= Dorothea Wight =

British printmaker and artist

Dorothea Wight (born in Devon England, 1944, died 2013, Muswell Hill, London) was a British printmaker and artist. Wight is best known for founding the Studio Prints on Queen's Crescent, where editions of artists’ prints were created, working with some of the most important contemporary British artists, including Frank Auerbach, Lucian Freud, Ken Kiff, R. B. Kitaj, Leon Kossoff, Celia Paul, Paula Rego, William Turnbull, Kim Lim and more than 100 other artists. She married her collaborator in the workshop, Marc Balakjian, in 1973. The two would lead Studio Prints in introducing a number of techniques to British printmaking, and the studio was considered "at the forefront of British Printmaking for 40 years".

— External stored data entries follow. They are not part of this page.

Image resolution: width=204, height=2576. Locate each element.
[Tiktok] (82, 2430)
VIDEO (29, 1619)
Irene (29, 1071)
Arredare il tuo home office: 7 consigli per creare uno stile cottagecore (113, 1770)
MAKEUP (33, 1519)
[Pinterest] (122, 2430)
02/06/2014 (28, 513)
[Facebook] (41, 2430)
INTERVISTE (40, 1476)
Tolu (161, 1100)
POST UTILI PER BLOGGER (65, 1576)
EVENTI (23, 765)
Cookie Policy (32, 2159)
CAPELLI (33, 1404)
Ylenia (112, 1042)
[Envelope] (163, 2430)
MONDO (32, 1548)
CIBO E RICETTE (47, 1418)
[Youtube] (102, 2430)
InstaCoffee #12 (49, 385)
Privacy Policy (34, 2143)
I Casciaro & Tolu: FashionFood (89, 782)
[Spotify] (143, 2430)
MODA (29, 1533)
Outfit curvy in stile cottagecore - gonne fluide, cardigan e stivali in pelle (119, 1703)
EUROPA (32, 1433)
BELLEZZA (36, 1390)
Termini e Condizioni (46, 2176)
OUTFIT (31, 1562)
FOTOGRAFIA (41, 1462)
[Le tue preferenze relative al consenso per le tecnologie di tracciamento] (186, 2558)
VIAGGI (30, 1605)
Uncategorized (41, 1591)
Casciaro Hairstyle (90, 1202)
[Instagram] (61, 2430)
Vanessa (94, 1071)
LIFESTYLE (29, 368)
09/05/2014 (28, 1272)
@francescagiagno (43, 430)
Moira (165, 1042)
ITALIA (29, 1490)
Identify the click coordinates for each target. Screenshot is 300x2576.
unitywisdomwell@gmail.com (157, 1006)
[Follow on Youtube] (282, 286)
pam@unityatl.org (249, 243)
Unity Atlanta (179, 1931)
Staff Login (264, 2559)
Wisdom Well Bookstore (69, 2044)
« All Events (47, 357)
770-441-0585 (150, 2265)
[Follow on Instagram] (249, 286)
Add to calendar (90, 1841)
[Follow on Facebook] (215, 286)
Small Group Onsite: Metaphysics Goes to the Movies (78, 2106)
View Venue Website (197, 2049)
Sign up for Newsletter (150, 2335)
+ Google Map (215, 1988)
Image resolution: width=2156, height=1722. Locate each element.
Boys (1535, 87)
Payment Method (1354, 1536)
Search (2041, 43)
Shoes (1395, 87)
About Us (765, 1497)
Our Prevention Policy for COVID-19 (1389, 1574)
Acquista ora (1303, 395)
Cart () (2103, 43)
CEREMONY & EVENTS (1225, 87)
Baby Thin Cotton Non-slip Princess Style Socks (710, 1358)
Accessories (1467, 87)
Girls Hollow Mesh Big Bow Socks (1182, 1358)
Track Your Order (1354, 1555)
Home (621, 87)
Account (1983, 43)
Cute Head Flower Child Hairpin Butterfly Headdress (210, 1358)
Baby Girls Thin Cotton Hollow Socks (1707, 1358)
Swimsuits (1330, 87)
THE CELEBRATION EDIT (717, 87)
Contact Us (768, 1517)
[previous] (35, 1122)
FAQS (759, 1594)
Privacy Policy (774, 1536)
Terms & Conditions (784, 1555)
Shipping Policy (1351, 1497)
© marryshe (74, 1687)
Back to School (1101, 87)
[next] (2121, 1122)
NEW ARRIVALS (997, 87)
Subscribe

She was also an artist in her own right, known for her mezzotints which have been exhibited across the world in countless solo and group exhibitions. Her works are in a number of permanent collections in the UK including those of the V&A, the British Museum, the British Council, the Arts Council of Great Britain, the Museum of London, the Fitzwilliam Museum, The New Art Gallery Walsall. Her work is also included in major collections in France, Germany, Poland, Belgium, Norway, Poland and Australia.

== Personal life ==
Wight was born and grew up in Totnes, Devon. Her father, of Scottish descent, was a potter. Wight also learned piano while a child, later in life relearning the skill for public performance.

Wight attend Dartington College of Art from 1963 to 1964 and then studied painting at the Slade School of Fine Art from 1964 to 1968.

Wight died of a rare form of non-Hodgkin’s lymphoma, which she was diagnosed with in 2000, with her health deteriorating over the next 13 years. Her health forced the closure of Studio Prints in 2011.